◆ **Text shown**:

As you can imagine, parenting and impatience are not compatible. First you have to wait nine insanely long months to even have your baby, and then you have to wait wait wait for everything. You have to wait for the first smile, for the first sounds, for the first time they sit up or stand or step or talk.
When Catherine was a small baby, my impatience kind of melted away. She was so tiny, so helpless — how could I ever get impatient with this little snuggly thing? Sure, she would cry, and sure, it was hard to deal with sometimes, but we were lucky she didn’t have colic and we were lucky that she really didn’t cry unless she wanted something (food, a diaper, etc.) I could smile beatifically because it was easy! Her needs were simple and it was easy to figure out what she wanted. We were in a good groove, even when I went back to work and wasn’t with her all day.
Now, now where she is teetering on the edge of talking, figuring out what she wants is becoming a guessing game. Or an exercise in frustration, because while she might want to hurtle herself into the oven, I’m certainly not going to let that happen. We’ve been teaching her sign language, but when she starts to get upset, she doesn’t have a good handle on it. And she is much better with signs for concrete things (dog, ball, mommy, daddy) than for abstract things (hungry, sad, tired). An easy bedtime routine has turned into a struggle, as she arches her back and cries and shouts furiously when one of us puts on her PJs. Sometimes she walks around the apartment and cries to be picked up but arches her back if I don’t hold her in a precise way, or if I try to put her down, or if I try to sit down with her on the couch.

◆ **Your task**:
Answer these questions from the text about parenting and impatience:
(a) How many months does it say you have to wait to have your baby?
(b) What condition did Catherine not have as a small baby?
(c) Is she better with signs for concrete things or for abstract things?
Rely only on the text about parenting and impatience.

◆ **Given entries**:
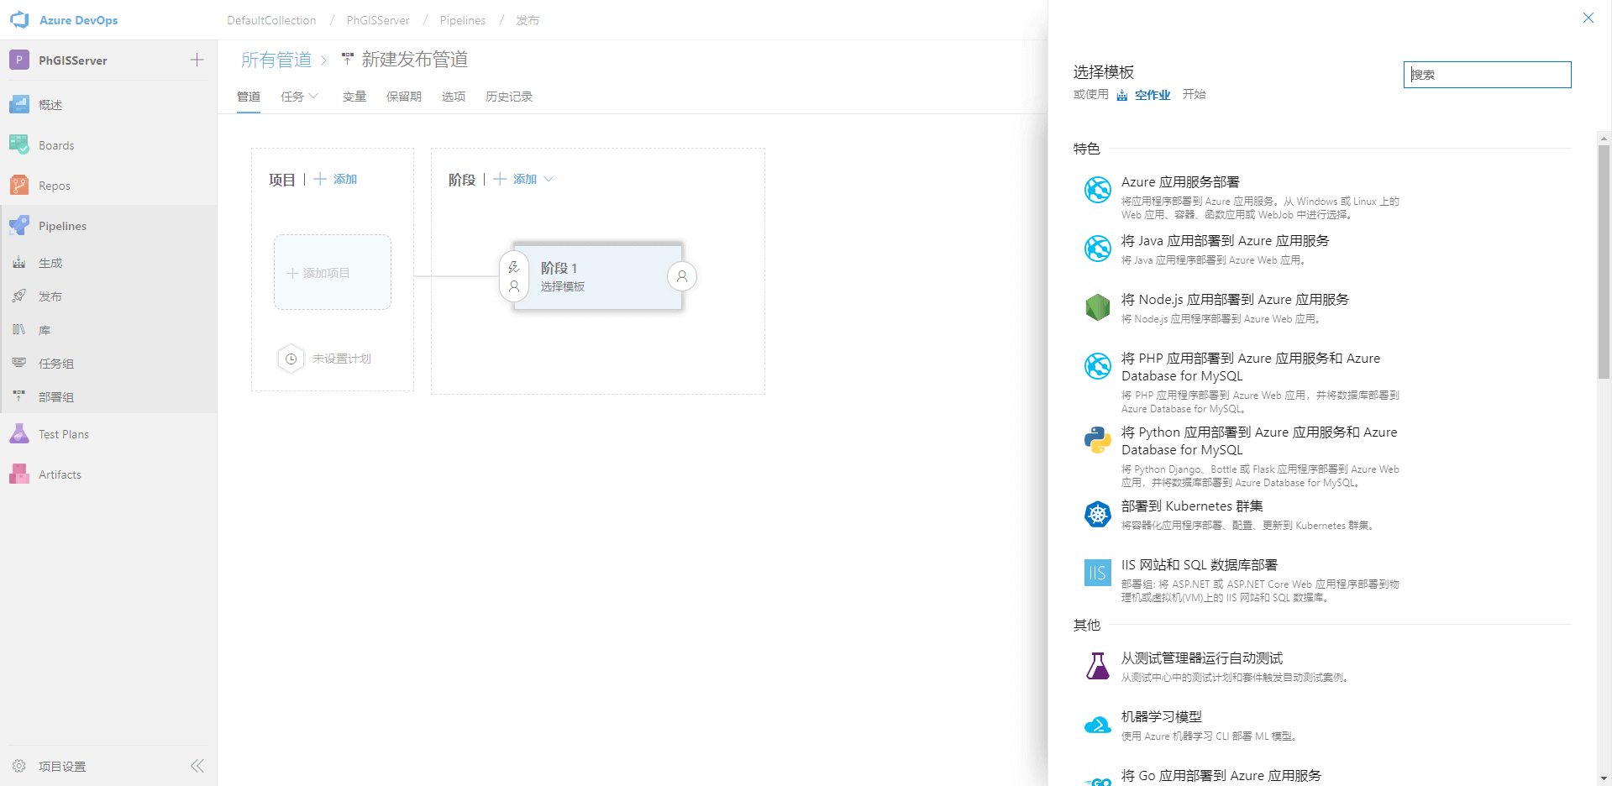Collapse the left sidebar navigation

* * *

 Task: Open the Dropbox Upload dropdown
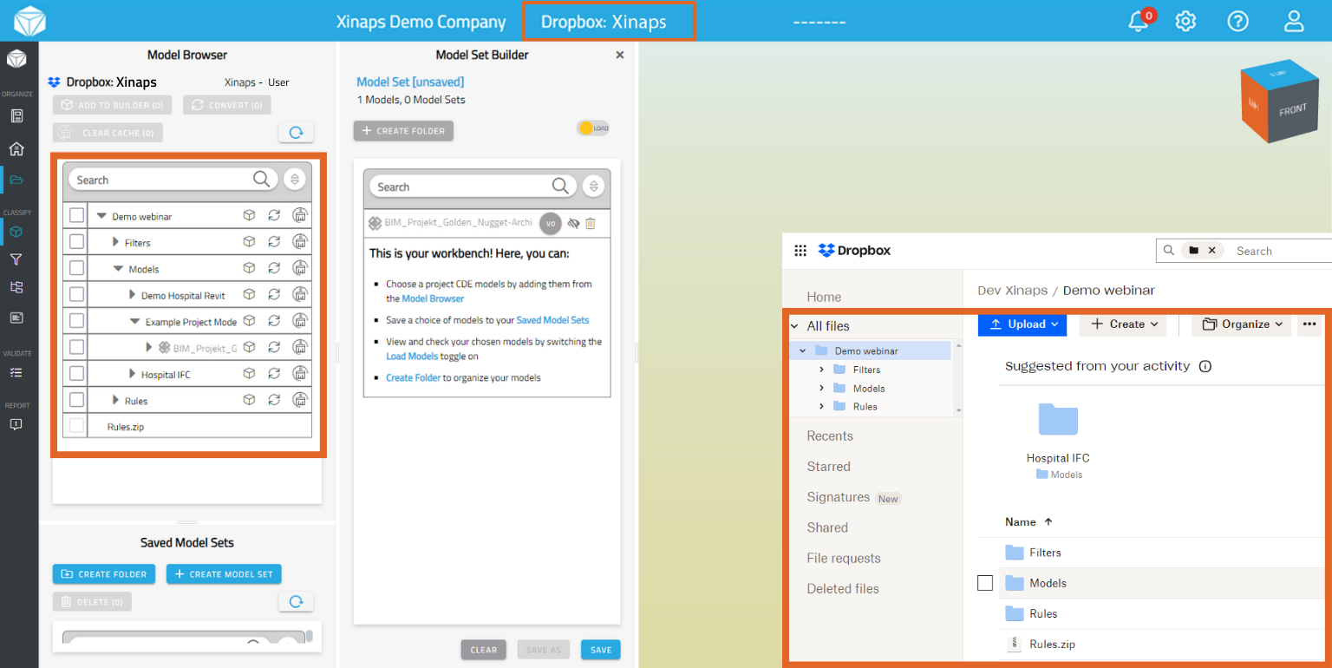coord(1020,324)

...

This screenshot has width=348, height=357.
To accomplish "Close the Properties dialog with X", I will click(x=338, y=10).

◆ **Task output**:
(a) Nine months.
(b) Colic.
(c) Concrete things, such as dog, ball, mommy and daddy.